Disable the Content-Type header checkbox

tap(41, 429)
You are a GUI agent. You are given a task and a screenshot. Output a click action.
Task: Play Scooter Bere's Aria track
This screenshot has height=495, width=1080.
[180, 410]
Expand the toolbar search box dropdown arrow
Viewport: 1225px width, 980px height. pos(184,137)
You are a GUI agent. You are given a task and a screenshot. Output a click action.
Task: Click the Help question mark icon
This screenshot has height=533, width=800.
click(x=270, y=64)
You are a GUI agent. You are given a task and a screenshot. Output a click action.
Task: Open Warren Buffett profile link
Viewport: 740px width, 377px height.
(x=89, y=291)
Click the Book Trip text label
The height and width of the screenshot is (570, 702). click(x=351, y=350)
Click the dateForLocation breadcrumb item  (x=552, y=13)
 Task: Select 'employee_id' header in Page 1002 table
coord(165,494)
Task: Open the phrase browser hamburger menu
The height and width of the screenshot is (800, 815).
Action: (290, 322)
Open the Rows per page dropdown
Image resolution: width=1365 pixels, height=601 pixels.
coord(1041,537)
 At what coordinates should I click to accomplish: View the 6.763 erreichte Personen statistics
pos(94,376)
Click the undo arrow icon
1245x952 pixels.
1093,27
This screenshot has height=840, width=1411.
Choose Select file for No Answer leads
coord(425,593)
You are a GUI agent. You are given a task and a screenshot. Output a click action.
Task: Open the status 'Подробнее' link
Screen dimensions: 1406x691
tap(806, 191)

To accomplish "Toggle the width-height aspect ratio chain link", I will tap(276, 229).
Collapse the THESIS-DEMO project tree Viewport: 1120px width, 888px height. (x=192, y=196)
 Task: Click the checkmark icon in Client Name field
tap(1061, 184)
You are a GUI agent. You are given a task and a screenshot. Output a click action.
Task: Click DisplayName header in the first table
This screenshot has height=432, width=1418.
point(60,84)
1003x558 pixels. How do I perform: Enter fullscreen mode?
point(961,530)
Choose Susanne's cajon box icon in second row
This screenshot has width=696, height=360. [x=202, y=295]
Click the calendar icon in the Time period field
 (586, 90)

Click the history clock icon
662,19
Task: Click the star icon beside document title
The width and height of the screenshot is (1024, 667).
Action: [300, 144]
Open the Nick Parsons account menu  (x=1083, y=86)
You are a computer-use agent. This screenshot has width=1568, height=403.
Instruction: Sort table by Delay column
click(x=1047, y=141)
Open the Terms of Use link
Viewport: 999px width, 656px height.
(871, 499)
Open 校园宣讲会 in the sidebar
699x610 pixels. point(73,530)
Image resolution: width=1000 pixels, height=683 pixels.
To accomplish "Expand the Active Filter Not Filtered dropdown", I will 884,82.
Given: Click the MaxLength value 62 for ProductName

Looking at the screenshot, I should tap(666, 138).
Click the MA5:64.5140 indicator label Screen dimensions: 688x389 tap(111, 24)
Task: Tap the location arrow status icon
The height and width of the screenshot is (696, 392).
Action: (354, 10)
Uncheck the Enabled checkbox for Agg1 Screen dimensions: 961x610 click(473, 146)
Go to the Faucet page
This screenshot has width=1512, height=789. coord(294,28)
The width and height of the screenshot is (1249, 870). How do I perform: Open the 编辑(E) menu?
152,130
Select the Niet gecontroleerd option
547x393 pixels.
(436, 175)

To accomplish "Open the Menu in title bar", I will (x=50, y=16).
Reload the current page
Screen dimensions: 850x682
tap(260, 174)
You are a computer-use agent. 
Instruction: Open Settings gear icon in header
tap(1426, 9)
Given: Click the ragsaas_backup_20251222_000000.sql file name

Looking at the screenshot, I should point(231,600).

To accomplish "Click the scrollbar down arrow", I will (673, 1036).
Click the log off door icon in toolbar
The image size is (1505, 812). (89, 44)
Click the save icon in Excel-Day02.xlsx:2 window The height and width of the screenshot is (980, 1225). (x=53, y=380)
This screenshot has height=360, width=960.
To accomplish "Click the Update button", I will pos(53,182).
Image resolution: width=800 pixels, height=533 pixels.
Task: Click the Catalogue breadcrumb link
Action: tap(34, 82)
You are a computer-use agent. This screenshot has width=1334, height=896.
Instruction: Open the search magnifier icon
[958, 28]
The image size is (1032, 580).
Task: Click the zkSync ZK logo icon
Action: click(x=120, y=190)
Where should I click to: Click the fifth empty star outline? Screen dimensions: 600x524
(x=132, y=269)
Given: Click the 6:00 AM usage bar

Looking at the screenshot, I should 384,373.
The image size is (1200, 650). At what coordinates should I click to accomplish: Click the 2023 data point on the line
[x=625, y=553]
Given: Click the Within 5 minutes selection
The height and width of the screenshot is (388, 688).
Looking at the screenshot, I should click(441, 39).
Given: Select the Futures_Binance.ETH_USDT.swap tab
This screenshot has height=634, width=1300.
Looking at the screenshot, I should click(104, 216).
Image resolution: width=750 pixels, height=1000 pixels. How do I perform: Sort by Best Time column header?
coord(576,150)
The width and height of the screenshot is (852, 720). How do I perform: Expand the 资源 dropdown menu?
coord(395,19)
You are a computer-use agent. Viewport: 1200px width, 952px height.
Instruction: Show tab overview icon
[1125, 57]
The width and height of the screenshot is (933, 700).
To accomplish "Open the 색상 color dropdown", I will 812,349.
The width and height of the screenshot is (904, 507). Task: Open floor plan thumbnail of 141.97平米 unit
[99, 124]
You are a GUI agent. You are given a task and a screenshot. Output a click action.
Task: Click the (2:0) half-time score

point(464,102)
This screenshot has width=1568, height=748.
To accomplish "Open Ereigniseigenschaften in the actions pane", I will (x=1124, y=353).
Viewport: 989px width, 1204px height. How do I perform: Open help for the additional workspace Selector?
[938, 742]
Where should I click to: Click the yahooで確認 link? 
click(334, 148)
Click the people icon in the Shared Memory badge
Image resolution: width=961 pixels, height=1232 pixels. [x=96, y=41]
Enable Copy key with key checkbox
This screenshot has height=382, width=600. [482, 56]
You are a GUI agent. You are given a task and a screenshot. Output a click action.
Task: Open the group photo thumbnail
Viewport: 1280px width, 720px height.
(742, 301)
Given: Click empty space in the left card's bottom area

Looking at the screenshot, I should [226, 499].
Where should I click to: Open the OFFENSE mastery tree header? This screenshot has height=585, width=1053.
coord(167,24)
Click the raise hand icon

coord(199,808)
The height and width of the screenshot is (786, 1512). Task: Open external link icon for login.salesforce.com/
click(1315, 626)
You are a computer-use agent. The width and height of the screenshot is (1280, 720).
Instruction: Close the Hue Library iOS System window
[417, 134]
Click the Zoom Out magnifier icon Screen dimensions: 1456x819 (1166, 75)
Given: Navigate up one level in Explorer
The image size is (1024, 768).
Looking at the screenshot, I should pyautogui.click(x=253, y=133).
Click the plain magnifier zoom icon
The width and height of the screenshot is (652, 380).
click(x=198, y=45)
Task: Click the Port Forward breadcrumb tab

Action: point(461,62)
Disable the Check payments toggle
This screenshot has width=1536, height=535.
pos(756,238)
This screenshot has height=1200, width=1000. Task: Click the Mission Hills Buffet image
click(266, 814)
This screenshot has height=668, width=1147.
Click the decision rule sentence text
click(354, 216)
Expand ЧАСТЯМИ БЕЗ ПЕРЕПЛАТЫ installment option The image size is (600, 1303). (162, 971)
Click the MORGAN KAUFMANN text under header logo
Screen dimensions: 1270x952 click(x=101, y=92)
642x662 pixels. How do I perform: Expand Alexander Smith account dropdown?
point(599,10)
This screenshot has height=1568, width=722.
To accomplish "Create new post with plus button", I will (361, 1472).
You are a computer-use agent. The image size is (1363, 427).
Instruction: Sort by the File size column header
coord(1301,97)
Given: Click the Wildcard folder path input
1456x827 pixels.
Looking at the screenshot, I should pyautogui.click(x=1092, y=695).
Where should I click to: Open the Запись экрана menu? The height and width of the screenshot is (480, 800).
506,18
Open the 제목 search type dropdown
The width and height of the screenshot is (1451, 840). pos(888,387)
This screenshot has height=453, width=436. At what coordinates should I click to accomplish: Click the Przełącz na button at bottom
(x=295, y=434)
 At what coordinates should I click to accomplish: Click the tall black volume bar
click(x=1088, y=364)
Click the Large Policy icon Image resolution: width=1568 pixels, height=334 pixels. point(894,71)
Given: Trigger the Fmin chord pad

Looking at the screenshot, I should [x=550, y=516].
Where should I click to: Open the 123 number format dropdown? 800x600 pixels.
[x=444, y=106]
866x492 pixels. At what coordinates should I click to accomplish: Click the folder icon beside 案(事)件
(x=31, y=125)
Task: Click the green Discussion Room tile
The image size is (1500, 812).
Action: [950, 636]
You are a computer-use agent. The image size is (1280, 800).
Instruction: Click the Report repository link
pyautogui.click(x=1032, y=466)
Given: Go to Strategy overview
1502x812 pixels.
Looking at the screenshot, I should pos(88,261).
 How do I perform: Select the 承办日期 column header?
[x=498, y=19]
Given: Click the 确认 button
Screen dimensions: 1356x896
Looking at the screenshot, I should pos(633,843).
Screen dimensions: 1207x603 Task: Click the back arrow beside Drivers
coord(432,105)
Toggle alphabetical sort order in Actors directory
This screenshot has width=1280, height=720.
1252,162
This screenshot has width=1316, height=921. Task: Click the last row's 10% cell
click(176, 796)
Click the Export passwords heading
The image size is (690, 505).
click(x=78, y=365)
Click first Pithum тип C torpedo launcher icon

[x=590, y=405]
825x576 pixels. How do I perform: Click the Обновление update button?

------------------------------------------------------------

» TO BE DONE: Reproduce the items verbatim, beginning with the line that contains "Task: Click the green Discussion Room tile" and continuing through the line that contains "[x=498, y=19]", both lines included.

» SOLUTION:
Task: Click the green Discussion Room tile
The image size is (1500, 812).
Action: [950, 636]
You are a computer-use agent. The image size is (1280, 800).
Instruction: Click the Report repository link
pyautogui.click(x=1032, y=466)
Given: Go to Strategy overview
1502x812 pixels.
Looking at the screenshot, I should pos(88,261).
 How do I perform: Select the 承办日期 column header?
[x=498, y=19]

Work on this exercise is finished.